[Screenshot grounding data]
══════════════════════════════

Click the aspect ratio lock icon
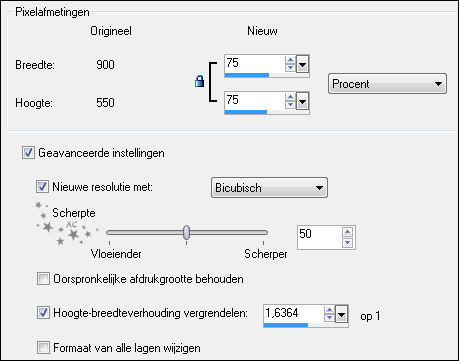Screen dimensions: 459x361 click(199, 81)
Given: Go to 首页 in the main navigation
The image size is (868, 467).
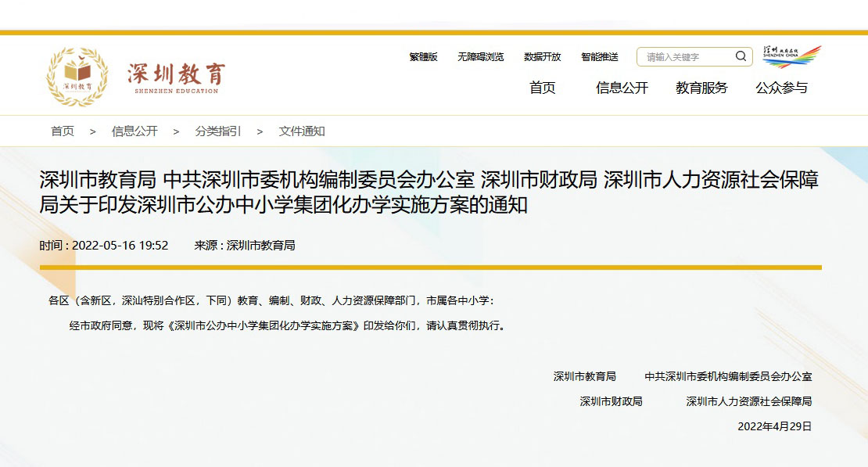Looking at the screenshot, I should pos(542,88).
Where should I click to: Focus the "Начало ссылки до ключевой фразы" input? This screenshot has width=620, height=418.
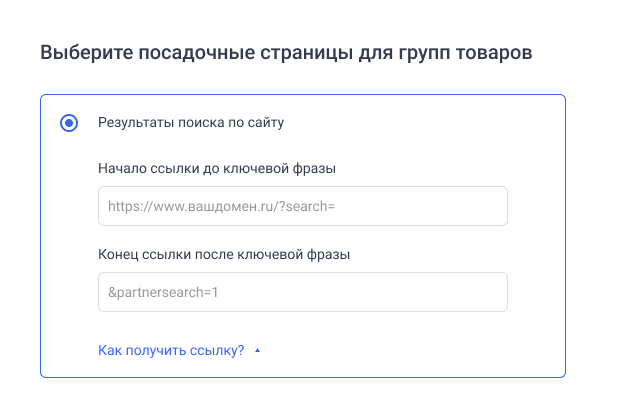click(303, 206)
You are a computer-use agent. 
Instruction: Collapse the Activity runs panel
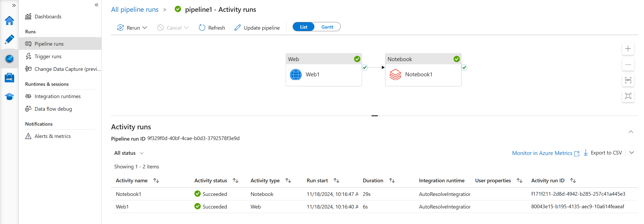pos(631,132)
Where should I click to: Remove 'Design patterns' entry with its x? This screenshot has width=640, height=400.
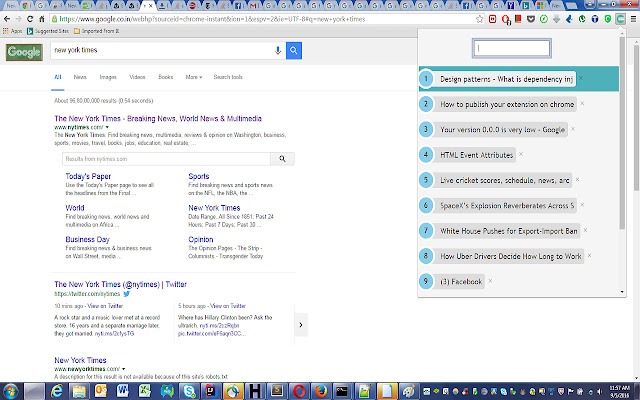[x=580, y=78]
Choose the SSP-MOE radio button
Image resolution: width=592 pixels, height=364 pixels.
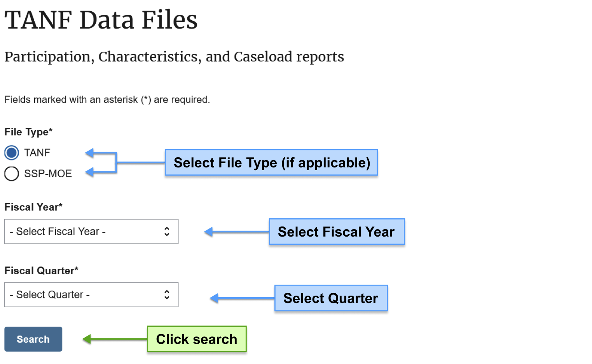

══════════════════════════════

## WHAT THIS TASK INVOLVES
Only the lines from the one that holds "Given: Go to 首页 in the main navigation" through the end of the records above should be printed again, exactly as they are. Leave out the pictures.

## RESPONSE FOR THIS EXERCISE
Given: Go to 首页 in the main navigation
The image size is (868, 467).
Looking at the screenshot, I should pos(542,88).
Where should I click to: Focus the "Начало ссылки до ключевой фразы" input? This screenshot has width=620, height=418.
click(303, 206)
You are a computer-use agent. 
Instruction: Collapse the Activity runs panel
pos(631,132)
Where should I click to: Remove 'Design patterns' entry with its x? This screenshot has width=640, height=400.
[x=580, y=78]
Choose the SSP-MOE radio button
Image resolution: width=592 pixels, height=364 pixels.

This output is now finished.